Along with cutting down time for purchase orders, CribMaster also saves time on the receiving end because all the information Kibler needs is on the receiving report. He just has to check to make sure that what’s actually being received is what’s showing on the receipt. “I can spend more time analyzing and looking at ways of improving things and doing more meaningful things than filling out POs and adding things up and trying to find things out,” he said.
“CribMaster has produced remarkable cost savings in the approximately 200 companies where it’s being used,” WinWare President Larry Harper said. “There has been a need out there for a system developed specifically for managing inventory in tool cribs. What CribMaster gives manufacturers is a way of managing and controlling inventory using a state-of-the-art application and tool distribution system.”
While, in many cases, CribMaster has produced savings and lower inventories, Kibler said he can’t really draw a comparison within Stream Flo because no system was in place before and because the oil business has been in a slump.
“At the time when we started this thing … it was still a little bit busier. We can’t say it helped us reduce the inventory, but that wasn’t really a purpose. The purpose was really to control what’s happening with the goods that are coming in here and reduce the manual time doing POs,” he said.
Nonetheless, he has seen lowered costs in some frequently used items because, he said, employees are paying more attention. Gloves are one example. “I think with certain goods, certain consumables, we can see the reduction in usage. People are more aware that there are records of what they’re using, instead of just coming and getting things,” Kibler said.
Though gloves are a relatively low-cost item, the savings on such items eventually may pay for CribMaster, he said. “I found out, and I never knew, that we spent over $7,000 on wiping rags and about $9,000 on gloves a year. I guess if you reduce it a couple thousand dollars, it adds up. It’s not our big concern, but it’s a side effect,” he said.
As employees become more aware that the company is keeping track, they hopefully will change their practices. “There are certain other things that could be used to full potential, instead of just using them and people are changing just because there’s a change of shift,” Kibler said. “We can see with individuals and with machines. We can compare similar machines and jobs.”
Kibler hopes that by using CribMaster to track such information, he’ll be able to pinpoint reasons for costly problems – a broken machine, an employee not working in the most efficient way, a process that could be streamlined.
The wide range and easy accessibility of information CribMaster tracks pleases Stream Flo Business Systems Manager Frank Lee, who said that although the company is just beginning to use CribMaster’s extensive reporting features, he already can see the difference.
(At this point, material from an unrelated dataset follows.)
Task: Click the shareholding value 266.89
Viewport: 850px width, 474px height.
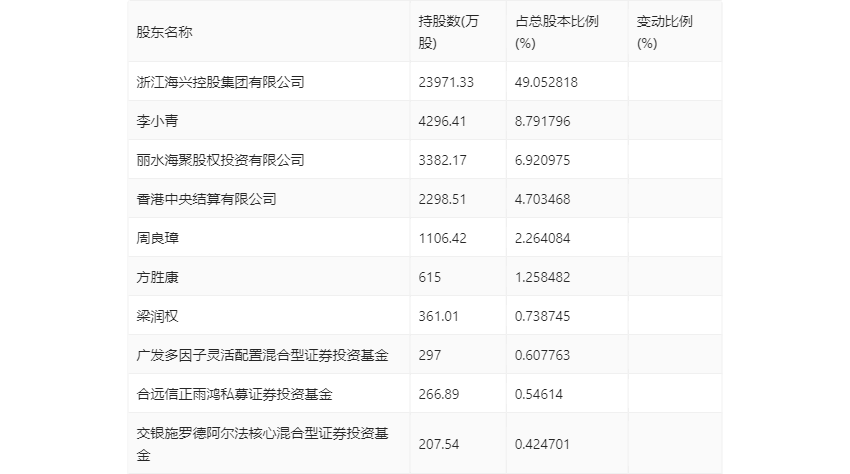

When company managers and administrators seek information, asking CribMaster for it is much easier than locating it in the old handwritten log book and doing manual tabulations and summaries. “We’re able to get the information we need in the time we need it,” Lee said.
The Windows-based program uses an intricate but well-integrated system of screens displaying a variety of information. Lee and Kibler agreed that learning to use CribMaster was easier than they thought it would be. “I attribute that to the ease of the program and to the time the salesman, Ron Holmes, spent with us looking at what we needed,” Lee said.